GW Pharmaceuticals plc and Otsuka Pharmaceutical Development & Commercialization, Inc., have reported top-line results from the remaining two Phase 3 trials for the investigational product Sativex® in the treatment of pain in patients with advanced cancer who experience inadequate analgesia during optimized chronic opioid therapy. Consistent with the previously reported Phase 3 trial, Sativex did not meet the primary endpoint in these trials. However, a pre-specified pooled analysis of patients across the two Phase 3 trials which involved clinical sites in the U.S. showed a statistically significant improvement for Sativex compared with placebo (p=0.024), with several secondary efficacy endpoints exhibiting p-values of less than 0.05. GW and Otsuka have submitted a request to meet with the U.S. Food and Drug Administration (FDA) to discuss the clinical relevance of these data and to determine potential paths forward.
"In light of the missed primary endpoint in the first trial earlier this year, these additional results are not a surprise. Nevertheless, we are encouraged by data across the trials which consistently show positive outcomes for U.S. patients when analysed as a separate cohort," stated Justin Gover, GW's Chief Executive Officer. "We believe that this finding may provide important guidance in determining the optimal target patient population for Sativex and look forward to a discussion with the FDA on a potential path forward."

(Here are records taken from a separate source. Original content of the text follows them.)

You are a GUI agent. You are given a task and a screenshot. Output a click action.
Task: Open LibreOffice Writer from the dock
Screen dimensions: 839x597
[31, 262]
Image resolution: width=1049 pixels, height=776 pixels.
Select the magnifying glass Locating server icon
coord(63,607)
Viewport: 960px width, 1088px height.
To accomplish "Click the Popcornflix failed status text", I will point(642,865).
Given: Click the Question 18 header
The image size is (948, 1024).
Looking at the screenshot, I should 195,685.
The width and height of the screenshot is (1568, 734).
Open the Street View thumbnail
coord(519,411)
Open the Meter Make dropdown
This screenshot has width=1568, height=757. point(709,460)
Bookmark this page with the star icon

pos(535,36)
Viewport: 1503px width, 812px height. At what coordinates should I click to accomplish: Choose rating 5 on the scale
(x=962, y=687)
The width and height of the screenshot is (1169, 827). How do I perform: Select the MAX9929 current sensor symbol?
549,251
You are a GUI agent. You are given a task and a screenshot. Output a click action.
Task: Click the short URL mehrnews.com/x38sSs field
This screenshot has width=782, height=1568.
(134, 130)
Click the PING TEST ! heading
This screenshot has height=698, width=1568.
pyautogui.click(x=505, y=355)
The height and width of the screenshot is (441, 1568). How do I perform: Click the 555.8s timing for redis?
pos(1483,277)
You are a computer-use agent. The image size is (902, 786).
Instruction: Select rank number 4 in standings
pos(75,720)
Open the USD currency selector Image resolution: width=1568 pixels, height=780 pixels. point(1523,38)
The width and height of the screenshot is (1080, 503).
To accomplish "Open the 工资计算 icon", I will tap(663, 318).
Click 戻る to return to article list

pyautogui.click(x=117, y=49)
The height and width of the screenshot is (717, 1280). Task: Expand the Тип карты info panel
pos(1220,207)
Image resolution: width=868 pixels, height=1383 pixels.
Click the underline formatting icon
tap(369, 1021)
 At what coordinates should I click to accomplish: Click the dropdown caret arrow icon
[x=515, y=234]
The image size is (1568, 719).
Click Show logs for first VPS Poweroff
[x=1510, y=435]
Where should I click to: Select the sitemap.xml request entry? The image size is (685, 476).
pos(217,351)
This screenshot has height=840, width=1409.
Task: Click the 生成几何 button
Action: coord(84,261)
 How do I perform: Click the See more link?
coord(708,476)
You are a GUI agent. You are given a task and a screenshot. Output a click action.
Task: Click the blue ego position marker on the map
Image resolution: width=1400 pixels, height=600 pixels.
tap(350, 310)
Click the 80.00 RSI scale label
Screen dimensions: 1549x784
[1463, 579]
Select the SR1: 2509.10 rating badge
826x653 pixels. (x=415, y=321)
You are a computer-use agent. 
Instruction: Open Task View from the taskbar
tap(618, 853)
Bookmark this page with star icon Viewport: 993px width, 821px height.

"While the results overall have been disappointing, and not necessarily wholly consistent with clinical experience, nonetheless they suggest that Sativex may have a useful role in the treatment of certain subgroups of patients with advanced cancer pain who have exhausted opioid treatments," stated Dr. Marie Fallon, Professor of Palliative Care, University of Edinburgh and a principal investigator in the Phase 3 program. "In particular, the U.S. patients enrolled in this program showed a useful therapeutic benefit whereas results in European patients were generally not favorable. These U.S. patients were less frail, hence the Sativex intervention was subjected to less "noise," providing clearer results and valuable guidance in determining the optimal target patient population for Sativex. This is a patient population with a significant unmet need and I believe that this important observation for Sativex warrants further investigation."
Trial 2 Efficacy
This randomized, double-blind, placebo-controlled, parallel-group study was identical in design to the previously reported Phase 3 trial. The trial recruited a total of 397 patients at clinical sites in the U.S., Mexico and Europe. Patients received Sativex or placebo as adjunctive treatment to optimized opioid therapy and remained on stable doses of their background opioid therapy during the study.
The primary efficacy measure of this study was a patient assessment of pain using a 0-to-10 Numeric Rating Scale (NRS) which was analysed using percent improvement from baseline as the primary analysis. In addition, improvement was also analysed using a cumulative-proportion-of-responders analysis, which analyses the full range of responses achieved across the entire patient population within a trial.
In this trial, the primary endpoint was in favour of Sativex and approached statistical significance for the intention-to-treat (ITT) population (p=0.085). The secondary endpoints followed the pattern of the primary endpoint with a significant reduction seen in sleep disruption (p=0.027) and a number of other endpoints approaching statistical significance.
In this study, the U.S. was the largest single recruiting country, with patients from the U.S. representing 30 percent of the overall trial population. The efficacy data from U.S. sites alone showed more positive trends than those in non-U.S. sites, which is consistent with data from the first Phase 3 trial and the Phase 2b trial.
In pre-specified pooled analyses of both this trial and the previously reported Phase 3 trial, which had an identical design, patients at clinical sites in the U.S. (n=248) demonstrated a statistically significant result for the primary endpoint (p=0.024) as well as a number of secondary endpoints including subject global impression of change (p=0.0004) and physician global impression of change (p
Trial 3 Efficacy
A third study, which was conducted entirely outside the U.S. and which used a different clinical design, failed to show separation from placebo on the primary endpoint.
The safety profile of Sativex in the clinical development program in treatment of pain in patients with advanced cancer who experience inadequate analgesia during optimized chronic opioid therapy was consistent with the known effects of Sativex and with the clinical profile of this specific patient population. The only adverse event (apart from progression of the underlying cancer) reported at greater than 10 percent for the Sativex population was nausea (15.6% Sativex vs 10.6% placebo in Trial 2).
All three Sativex Phase 3 studies were carried out by GW and Otsuka as part of the development program aimed at securing regulatory approval for Sativex in cancer pain.